* [EXTRAIT]:

——————

Sport professionnel et sens des affaires: un mariage de raison

En ce début 2012, je partage avec vous certaines réflexions sur le marketing du sport, un domaine qui me fascine depuis quelques années comme chercheur, mais aussi comme passionné et fervent pratiquant de sports variés.

Marketing du sport vs marketing par le sport
Avant de débuter, il est important de distinguer le marketing du sport (la mise en marché d’une activité sportive comme le sont les Canadiens ou nos ex-futurs Nordiques) du marketing par le sport (où l’on utilise le sport et ses attributs uniques en termes émotionnels et d’intensité pour vendre des produits connexes et qui concerne la commandite ou le placement publicitaires comme lors du Superbowl).

On dit souvent dans le marketing du sport que mettre en marché un sport ou une équipe professionnelle présente un challenge énorme. En effet, même si le sport permet de créer un lien émotionnel fort et profond avec les consommateurs (fans) et d’offrir une multitude d’options de mise en marché pour le gestionnaire marketing, c’est également un produit (une expérience) éphémère, unique, aléatoire et périssable. Il est ainsi impossible de garantir une victoire, un beau match, des buts, même la présence des acteurs (blessures) et, une fois le match fini et le score connu, sa valeur devient quasiment nulle.

Si l’on ajoute à cela l’importance des victoires et des défaites sur la perception qu’ont les fans de l’équipe, mettre en marché un tel produit devient un véritable casse-tête. Les gestionnaires marketing doivent donc se focaliser sur ce qu’ils peuvent contrôler (l’accueil, l’animation, le confort, l’expérience…), bref toutes les activités entourant le match. Ils ont une multitude d’outils à leur disposition (technologie, aréna, concessions, merchandising, ressources humaines…) dont ils doivent faire la meilleure utilisation en suivant une planification stratégique rigoureuse.

Et les hommes (femmes) dans tout ça…
Parmi ces outils, la dimension humaine et la manière dont les joueurs et le staff (le cœur de l’organisation) sont présentés au public sont des éléments critiques, et cela, malgré la difficulté de miser sur des relations durables (échanges et congédiements) ou sur des athlètes pas toujours contrôlables (Tiger Woods, Kobe Bryant…). Ainsi, même s’ils ne sont pas au centre de leur stratégie de mise en marché, certaines organisations s’assurent, à travers la visibilité ou les valeurs symbolisées par leurs joueurs ou dirigeants, de véhiculer une image positive et cohérente du club.

——————

* [DONNÉES BRUTES]:
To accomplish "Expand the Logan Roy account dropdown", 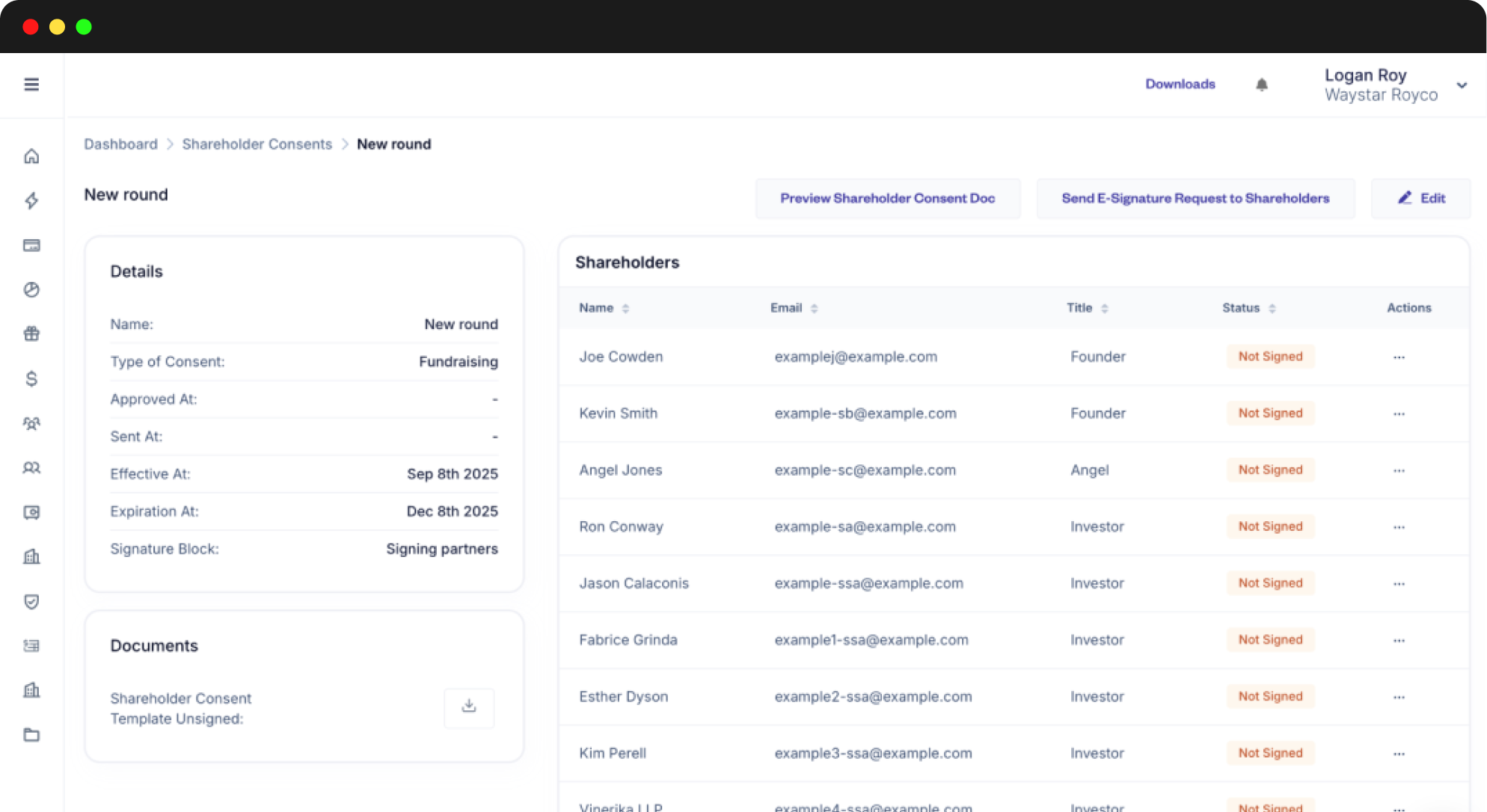I will pos(1462,85).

——————

* [SÉRIE D'EXERCICES]:
a. Répondez aux questions suivantes d'après l'extrait.
(i) Quel événement l'extrait cite-t-il comme exemple de commandite ou de placement publicitaire ?
(ii) Que devient la valeur d'un match une fois celui-ci terminé et le score connu ?
(iii) Quels athlètes l'extrait nomme-t-il comme exemples d'athlètes pas toujours contrôlables ?
b. D'après l'extrait, pourquoi les gestionnaires marketing doivent-ils se concentrer sur ce qu'ils peuvent contrôler, comme l'accueil ou l'animation ? Répondez en une à trois phrases.
c. Relevez mot pour mot, dans l'extrait, le passage qui va de « En ce début » jusqu'à « lors du Superbowl). ».

* [RÉPONSES PAR EXERCICE]:
a.
(i) Le Superbowl.
(ii) Elle devient quasiment nulle.
(iii) Tiger Woods et Kobe Bryant.

b. Le sport est un produit éphémère, unique, aléatoire et périssable : on ne peut garantir ni une victoire, ni un beau match, ni même la présence des joueurs. De plus, les victoires et les défaites pèsent beaucoup sur la perception qu'ont les fans de l'équipe, ce qui fait de sa mise en marché un véritable casse-tête.

c.
En ce début 2012, je partage avec vous certaines réflexions sur le marketing du sport, un domaine qui me fascine depuis quelques années comme chercheur, mais aussi comme passionné et fervent pratiquant de sports variés.

Marketing du sport vs marketing par le sport
Avant de débuter, il est important de distinguer le marketing du sport (la mise en marché d’une activité sportive comme le sont les Canadiens ou nos ex-futurs Nordiques) du marketing par le sport (où l’on utilise le sport et ses attributs uniques en termes émotionnels et d’intensité pour vendre des produits connexes et qui concerne la commandite ou le placement publicitaires comme lors du Superbowl).